I switched.over to 64 bit the other day and I found some of the applications aren't fully comparable. my guess is that adobe air is hijacking you wifi and you need the correct version.


----------



## shawnpb (May 30, 2010)

Could be the logoff sound. Try going to Control Panel>Sounds locate the logoff sound or shutdown sound then click on none. Reboot and see if this speeds up shutdown.


----------



## Tomken15 (Dec 7, 2011)

I occasionally get the log off sound delay and is normally on a reboot following a driver update, but with that you get the option to do a forced shut down to close the application and I've never had a freeze with/without that delay although there have been times when it seemed to take longer than normal to shut down, but eventually got there on its own.

If it is a driver problem (and that is a possible cause as given in my previous link), then that may be highlighted with a yellow alert in Device Manager.


----------



## FlyingPenguins (Jul 2, 2006)

Hchristophercun said:


> I switched.over to 64 bit the other day and I found some of the applications aren't fully comparable. my guess is that adobe air is hijacking you wifi and you need the correct version.


Hmm. The version of Adobe Air should be correct. Not using wifi, though...



JackBauer_24 said:


> Could be the logoff sound. Try going to Control Panel>Sounds locate the logoff sound or shutdown sound then click on none. Reboot and see if this speeds up shutdown.


I've disabled logoff & shutdown sounds for now... I'll do a couple shutdown tests later today and give an update.

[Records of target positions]
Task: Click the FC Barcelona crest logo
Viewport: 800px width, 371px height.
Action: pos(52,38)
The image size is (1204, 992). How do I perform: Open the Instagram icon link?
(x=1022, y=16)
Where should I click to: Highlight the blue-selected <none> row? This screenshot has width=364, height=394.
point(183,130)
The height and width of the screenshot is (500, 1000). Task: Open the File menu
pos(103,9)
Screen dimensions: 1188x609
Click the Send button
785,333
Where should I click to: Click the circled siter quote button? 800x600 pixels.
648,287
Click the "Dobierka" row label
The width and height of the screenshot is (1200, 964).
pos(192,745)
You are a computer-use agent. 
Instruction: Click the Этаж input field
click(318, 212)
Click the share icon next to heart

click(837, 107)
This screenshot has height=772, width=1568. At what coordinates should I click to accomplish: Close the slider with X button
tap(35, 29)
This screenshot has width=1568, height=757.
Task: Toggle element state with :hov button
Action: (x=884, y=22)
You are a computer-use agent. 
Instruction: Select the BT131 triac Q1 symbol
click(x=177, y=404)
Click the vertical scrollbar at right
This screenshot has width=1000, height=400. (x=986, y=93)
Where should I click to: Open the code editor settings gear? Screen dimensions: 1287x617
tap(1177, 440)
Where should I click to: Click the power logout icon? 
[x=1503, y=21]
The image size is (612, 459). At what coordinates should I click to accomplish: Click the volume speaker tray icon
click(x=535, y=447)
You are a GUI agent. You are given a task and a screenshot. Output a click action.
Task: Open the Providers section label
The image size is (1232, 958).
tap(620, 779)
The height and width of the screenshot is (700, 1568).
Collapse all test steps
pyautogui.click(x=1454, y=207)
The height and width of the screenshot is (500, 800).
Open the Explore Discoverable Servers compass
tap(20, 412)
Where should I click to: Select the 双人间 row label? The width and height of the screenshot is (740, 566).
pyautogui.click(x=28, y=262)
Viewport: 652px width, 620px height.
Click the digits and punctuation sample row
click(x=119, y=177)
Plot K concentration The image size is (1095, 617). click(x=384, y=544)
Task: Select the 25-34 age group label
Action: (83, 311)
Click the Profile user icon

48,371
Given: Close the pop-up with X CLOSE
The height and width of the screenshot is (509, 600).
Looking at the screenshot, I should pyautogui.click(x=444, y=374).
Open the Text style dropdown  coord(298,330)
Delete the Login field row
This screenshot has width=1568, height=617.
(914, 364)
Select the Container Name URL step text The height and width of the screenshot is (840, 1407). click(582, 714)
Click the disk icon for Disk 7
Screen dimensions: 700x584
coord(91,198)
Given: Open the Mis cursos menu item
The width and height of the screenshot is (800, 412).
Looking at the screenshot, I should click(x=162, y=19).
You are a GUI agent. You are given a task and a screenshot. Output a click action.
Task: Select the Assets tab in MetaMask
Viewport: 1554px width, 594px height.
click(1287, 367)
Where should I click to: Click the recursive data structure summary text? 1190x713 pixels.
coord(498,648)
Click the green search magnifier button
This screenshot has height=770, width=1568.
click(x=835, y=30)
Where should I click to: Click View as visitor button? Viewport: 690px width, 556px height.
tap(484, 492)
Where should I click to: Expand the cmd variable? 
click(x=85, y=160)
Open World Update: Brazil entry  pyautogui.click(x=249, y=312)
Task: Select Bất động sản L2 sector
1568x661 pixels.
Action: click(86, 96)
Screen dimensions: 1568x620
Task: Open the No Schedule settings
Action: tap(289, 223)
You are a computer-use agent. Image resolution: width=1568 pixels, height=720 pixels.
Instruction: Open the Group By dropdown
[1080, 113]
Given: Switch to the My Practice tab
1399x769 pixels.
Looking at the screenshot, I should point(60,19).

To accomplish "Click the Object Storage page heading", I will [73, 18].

■ Given problem 1 ■
Condense the paragraph in the forum thread that begins "I occasionally get the log off sound delay" into a short bulleted list that keeps its main facts.
■ Given problem 2 ■
Transcribe the forum thread word for word from "Hmm. The version" to "give an update.".

■ Exercise output 1 ■
- The log off sound delay happens occasionally, usually on a reboot after a driver update.
- In that case, a forced shutdown can be chosen to close the application.
- There has never been a freeze, with or without the delay.
- Shutdown has sometimes seemed to take longer than normal but eventually finished on its own.

■ Exercise output 2 ■
Hmm. The version of Adobe Air should be correct. Not using wifi, though...



JackBauer_24 said:


> Could be the logoff sound. Try going to Control Panel>Sounds locate the logoff sound or shutdown sound then click on none. Reboot and see if this speeds up shutdown.


I've disabled logoff & shutdown sounds for now... I'll do a couple shutdown tests later today and give an update.